Şu Anın Doğası
Daniel N. STERN
ÖZNEL HAYATIN ŞU ANDALIĞI açıkça görülür. Bunun dışında nasıl olabilirdi ki? Bununla beraber bu kavram sorun çıkarmaya devam eder. Sadece şimdiki zamanda öznel olarak yaşama düşüncesi mantık dışıdır. Örneğin, geçmişte olan bir olayı, şu an oluyormuş gibi hatırlamamız bizi birazcık şaşırtabilir. Bir şeyi yeniden yaşayabiliriz, ancak bu yeniden yaşama şu anda olur. İçgüdüsel olarak o zamana geri dönmediğimizi hissederiz. Henüz o anda olan bir şeyi anlatmak da aslında şu anda olur. Geçmişte yaşanan bir şu an hakkında bile olsa, anlatım şimdi olan bir deneyimdir. Ayrıca gelecekle ilgili beklentilerimiz vardır ve bunlar da şu anda deneyimlenir. Aynı şey rüyalar, fanteziler ve olaydan sonraki gözden geçirip düzeltmeler için de geçerlidir. Deneyimin şu ana sıkıca kilitlenmesi, herhangi bir görüngüsel yaklaşımın temel özelliğidir.

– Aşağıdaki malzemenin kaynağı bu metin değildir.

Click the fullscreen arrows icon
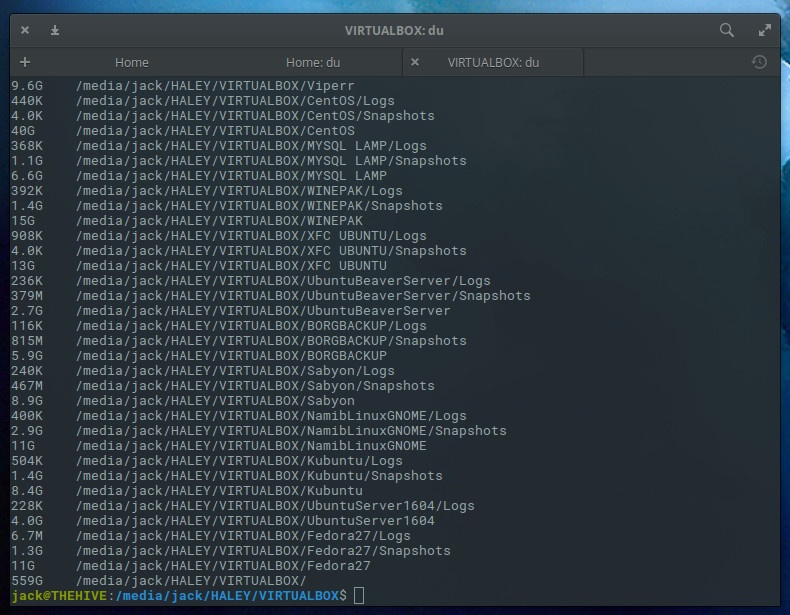 click(764, 30)
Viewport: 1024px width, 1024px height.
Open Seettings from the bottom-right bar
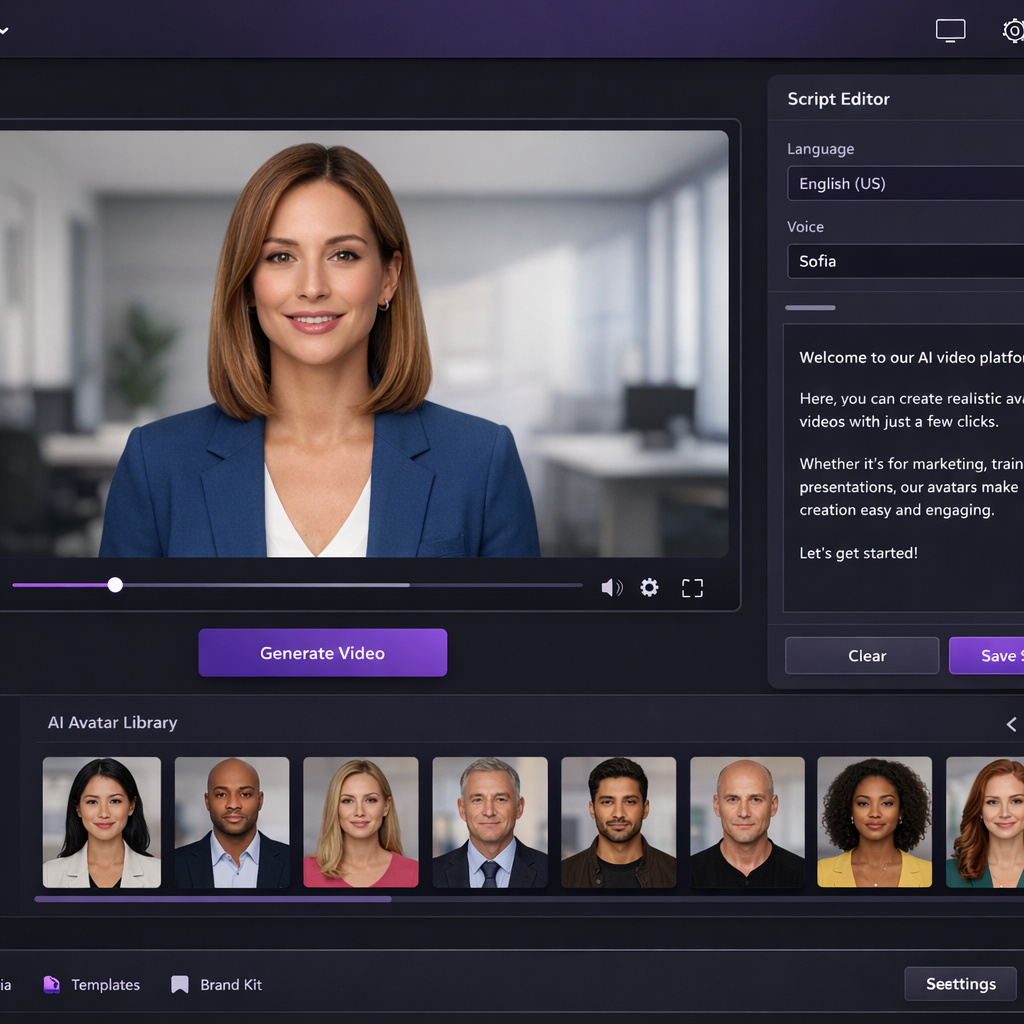pos(960,984)
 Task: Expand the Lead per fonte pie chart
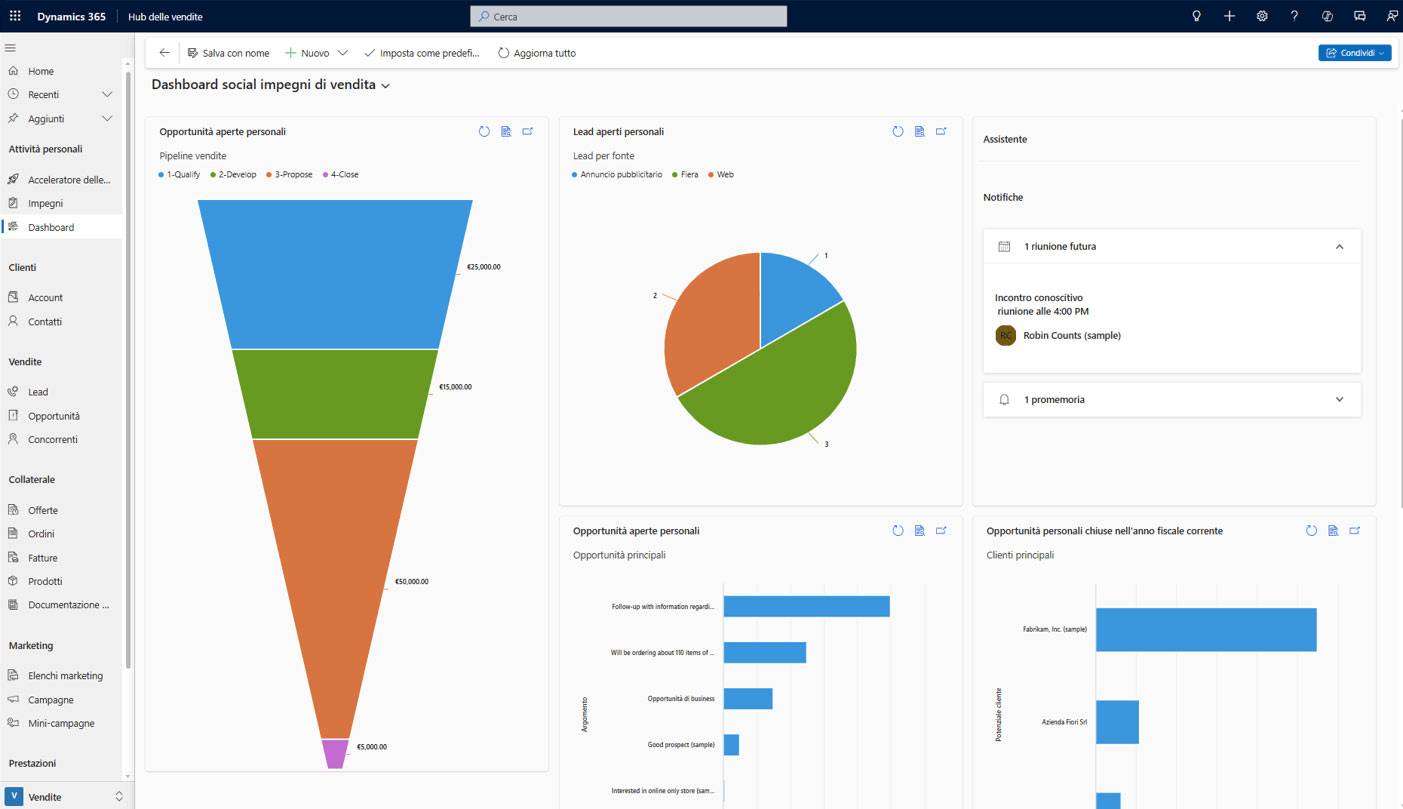point(941,131)
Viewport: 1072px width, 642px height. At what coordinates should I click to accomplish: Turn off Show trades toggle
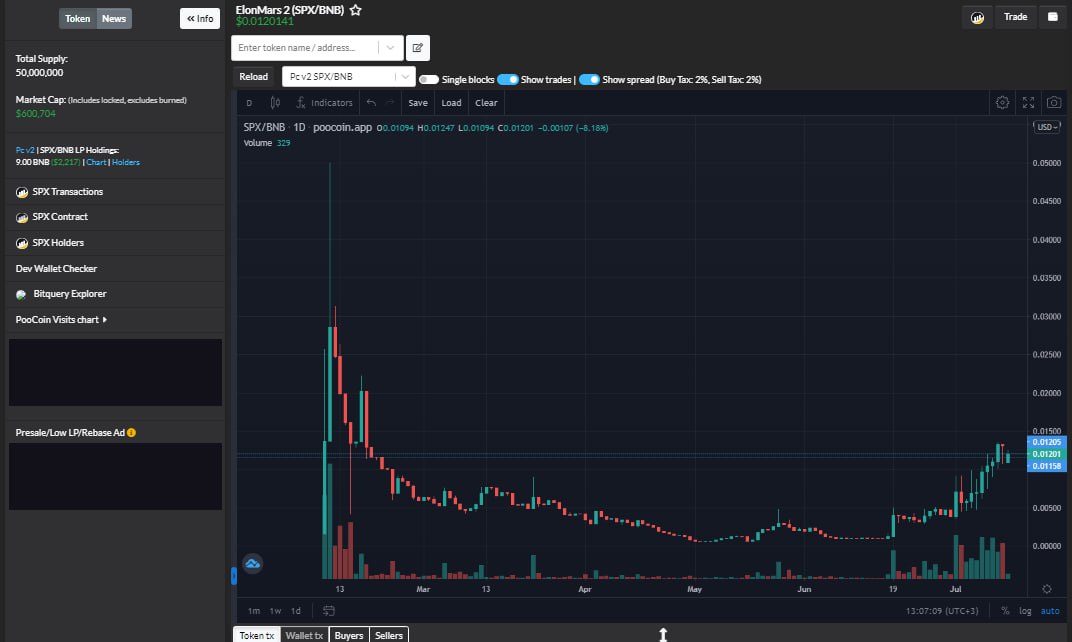tap(508, 79)
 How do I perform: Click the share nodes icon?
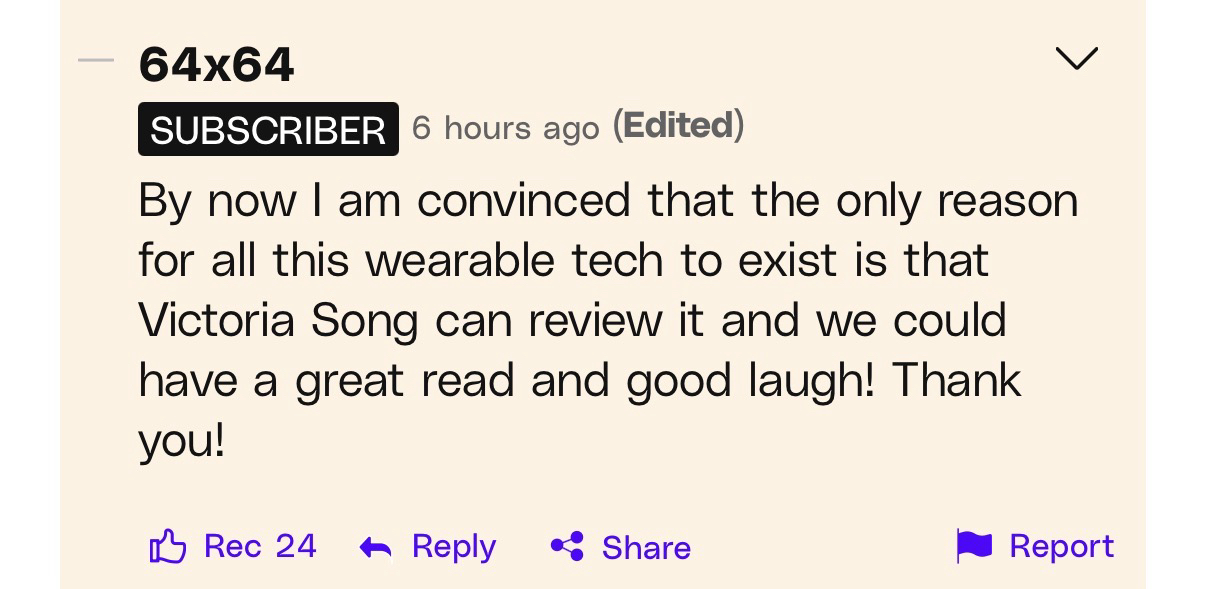[567, 547]
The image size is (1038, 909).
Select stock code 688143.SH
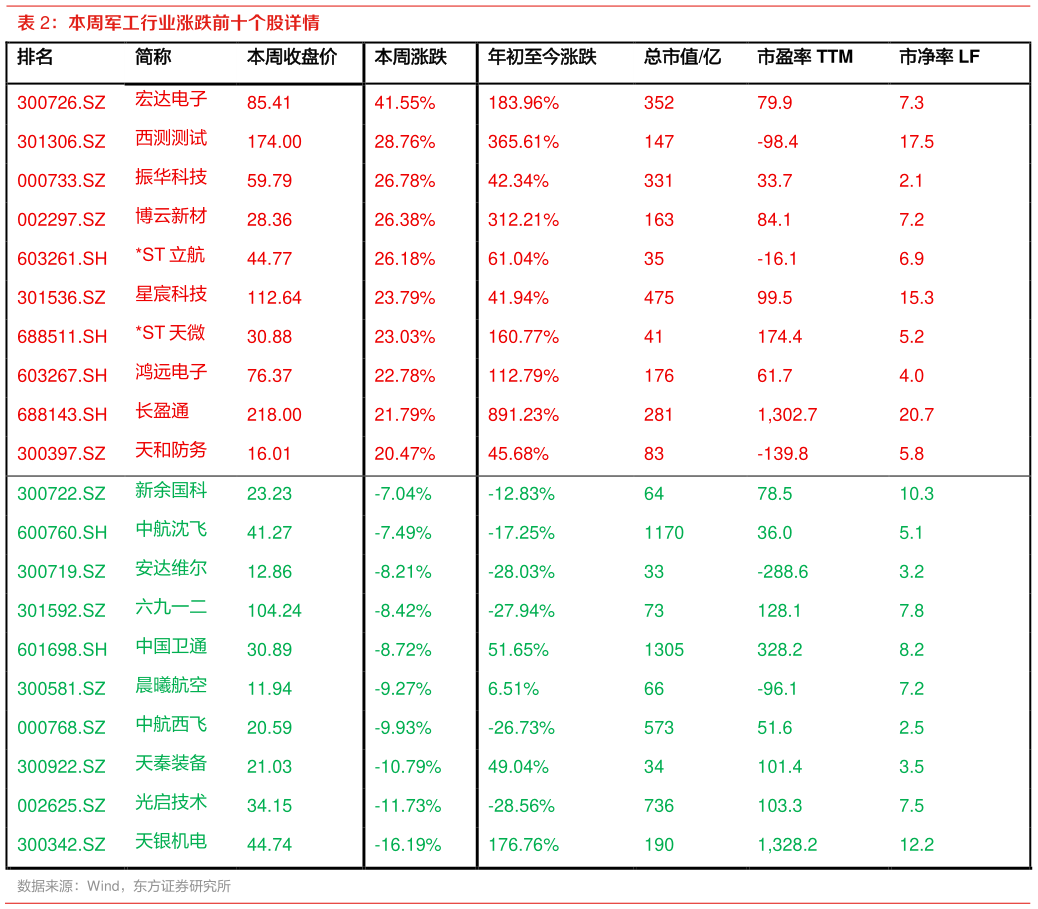tap(62, 415)
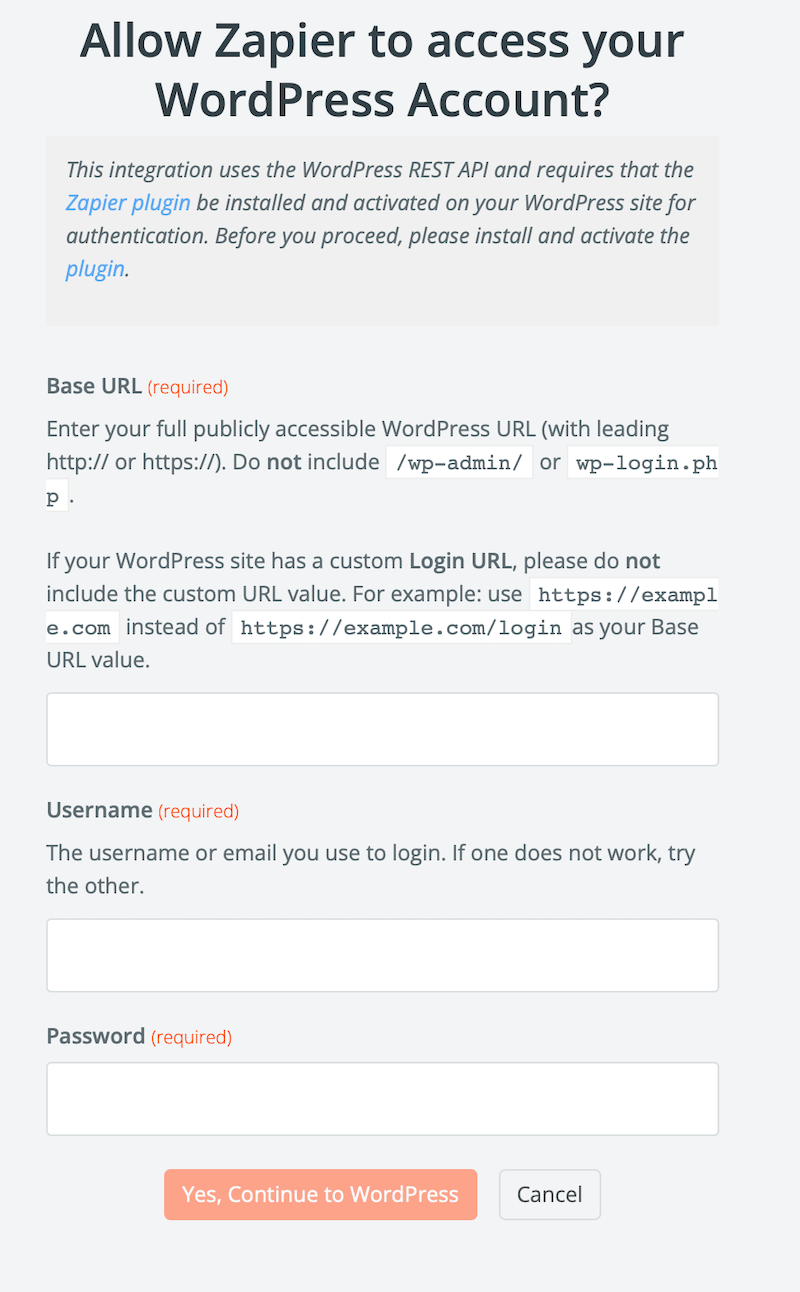Click the wp-login.php code snippet

click(642, 463)
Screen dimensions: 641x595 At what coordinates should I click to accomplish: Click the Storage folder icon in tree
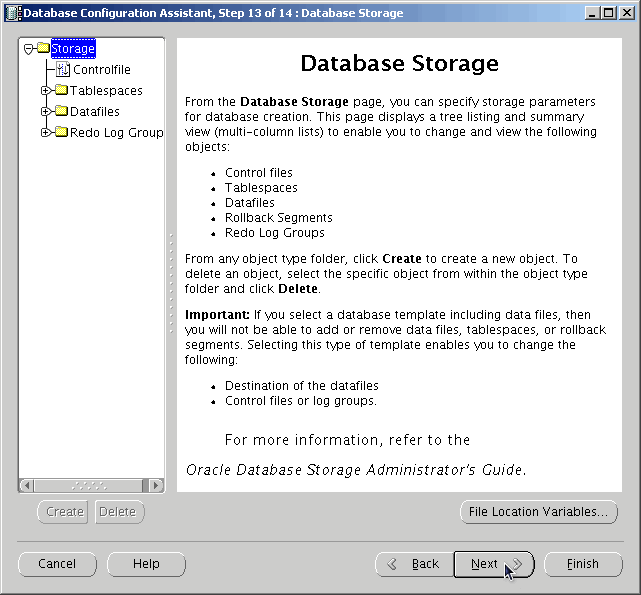tap(43, 48)
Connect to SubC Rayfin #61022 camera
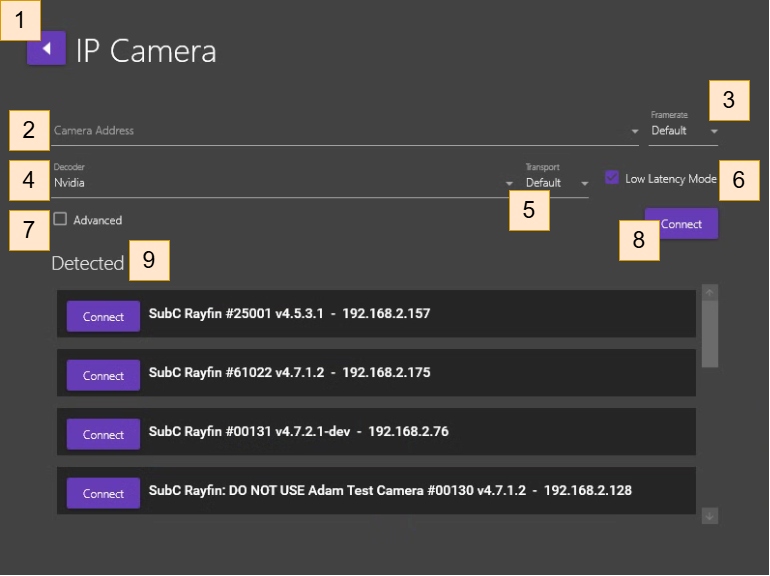770x576 pixels. pos(103,375)
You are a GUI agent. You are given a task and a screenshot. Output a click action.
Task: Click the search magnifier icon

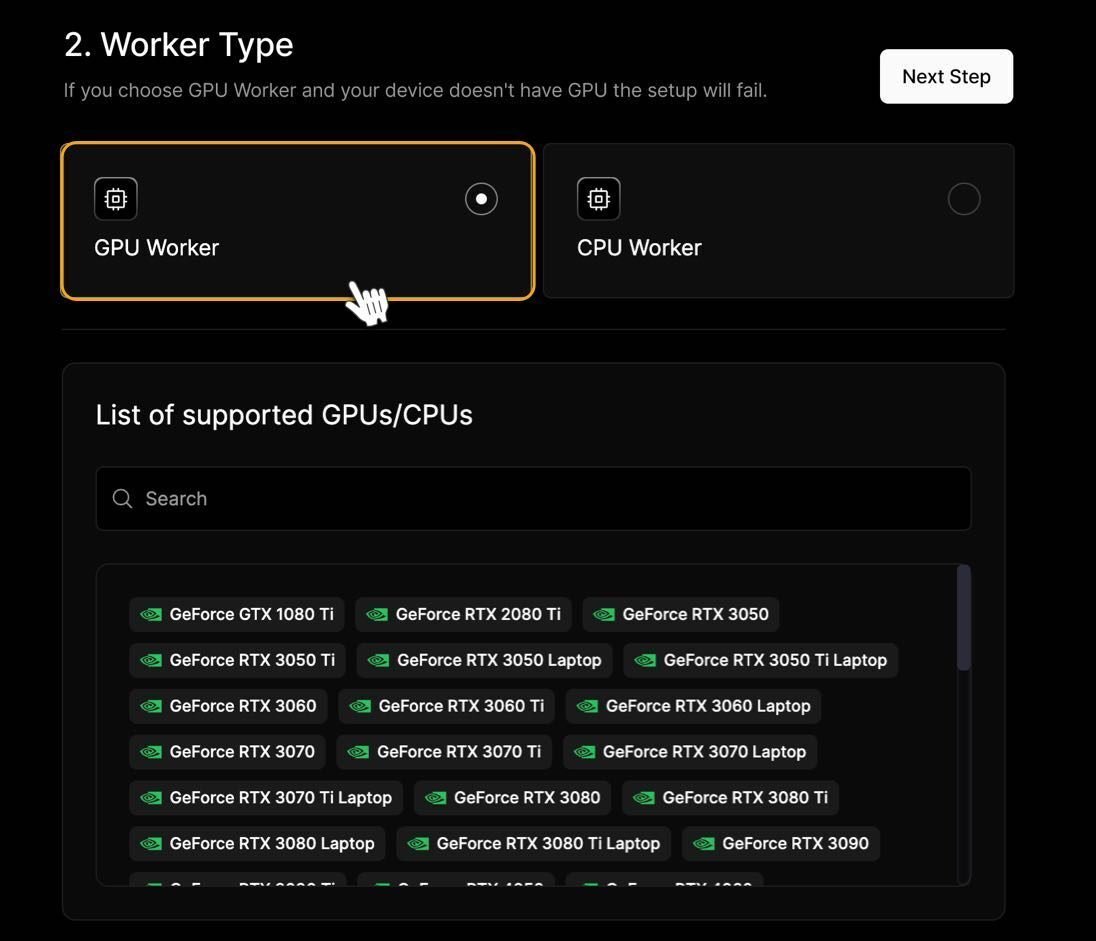(122, 499)
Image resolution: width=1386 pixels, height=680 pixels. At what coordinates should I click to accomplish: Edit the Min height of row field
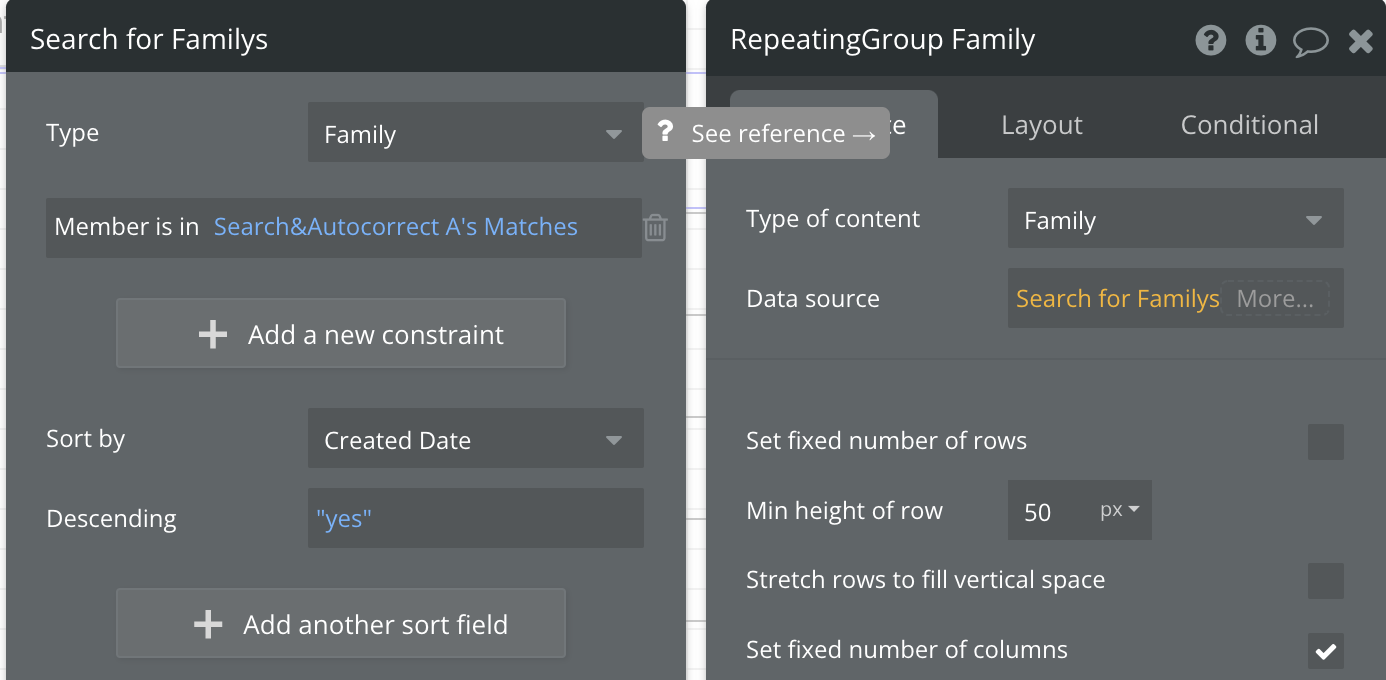pyautogui.click(x=1045, y=512)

Şu andalık hissi, nörolojik bilimlere güçlük çıkarır. Bir şeyin geçmişte ve ne zaman yer aldığını nasıl biliriz? Mevcut şimdiyi nasıl tanırız? Gelecek nasıl belirlenir? Zaman göstergesi, hafızaya nasıl yerleştirilmiştir ve beynin neresindedir? Bunlar yüzyıllar boyunca bir çok kişi tarafından, çeşitli şekillerde ele alınmış eski problemlerdir. (Bergson, 1896/ 1988; Husserl, 1964; James, 1890/ 1972; Merleau – Ponty, 1945/ 1962).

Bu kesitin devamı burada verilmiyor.